Construction of a HER2– breast cancer reference data sets
A 554-sample HER2– reference breast cancer data, excluding HER2-amplified tumors,
was constructed from four independent breast cancer data sets. The Chin et al. [31] data
set (n=145) was segmented using CBS [27] (=0.01) after BAC probe positions had been
updated to the UCSC Human Genome browser build 17. HER2-amplified tumors were
identified by IHC annotations [31] (n=17) and removed. Regions of genomic gain and
loss were identified by applying fixed log2ratio thresholds (0.1) to CBS data.
The Fridlyand et al. [32] data (n=67) was segmented using CBS (=0.01) after
BAC probe positions had been updated to the UCSC Human Genome browser build 17.
HER2-amplified tumors (n=16) were detected by BAC clone DMPC-HFF#1-61H8 with
log2ratio >0.5 and removed. Regions of genomic gain and loss were identified by
applying fixed log2ratio thresholds (0.1) to CBS data.
The Adelaide et al. [33] data set (n=93) was obtained as segmented data. HER2amplified tumors (n=5) were identified by the average log2ratio of oligonucleotide probes
matching HER2 >0.5, and removed. Regions of genomic gain and loss were identified by
applying fixed log2ratio thresholds (0.15) to segmented data. In addition, RMA
normalized gene expression profiles for 74 tumors were obtained from [33] and log2
transformed. Each probe was mean centered across the entire gene expression data set.
Molecular subtype classification was performed by correlation to gene expression
centroids reported by Hu et al. [41]. Probes were matched based on gene identity to the
306 genes in the Hu et al. centroids.
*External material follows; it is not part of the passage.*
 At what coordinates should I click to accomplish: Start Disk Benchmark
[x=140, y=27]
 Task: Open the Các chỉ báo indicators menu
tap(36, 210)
Subtypes were assigned to samples based on highest
Pearson correlation to a subtype centroid. A correlation cut-off of 0.2 was used as
threshold and samples with the highest correlation <0.2 were set as unclassified.
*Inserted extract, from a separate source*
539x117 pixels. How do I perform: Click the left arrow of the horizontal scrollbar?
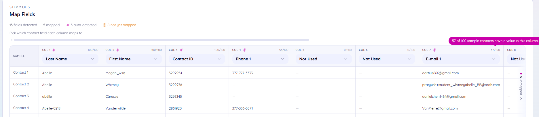pyautogui.click(x=12, y=40)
The Jönsson et al. (Jönsson et al., submitted 2009) data set (n=359) was processed
similarly as the 200 HER2+ tumors, using the same BAC aCGH platform, CBS analysis
and calling of copy number aberrations. HER2-amplified tumors (n=72) were identified
by the average log2ratio of five BAC clones mapping to HER2 (RP11-94L15, RP1162N23, RP11-563O4, RP11-689B15, RP11-610O22) >0.5 and removed. All data sets
were next transformed to a common 100kb probe set as described [34] and merged.
Threshold for amplification was set to segmented log2ratio ≥0.5, and for highlevel amplification to segmented log2ratio >0.8 for HER2– tumors in the reference data
set. A lower threshold for high-level amplifications, compared to HER2+ tumors, were
chosen due to different characteristics (aCGH platforms) for individual data sets included
in the combined reference data set.
Gene expression analysis
Gene expression data for 87 of the 200 HER2-amplified tumors were available as either
oligonucleotide data (n=58) from the Jönsson et al. data set or as cDNA data (n=29) [22]
part of larger BC data sets (n=359 and n=168 respectively). Data sets were individually
processed as described (Jönsson et al. submitted, and [22]). Both data sets were classified
according to the gene expression subtypes [15], using the Hu et al. [41] gene list.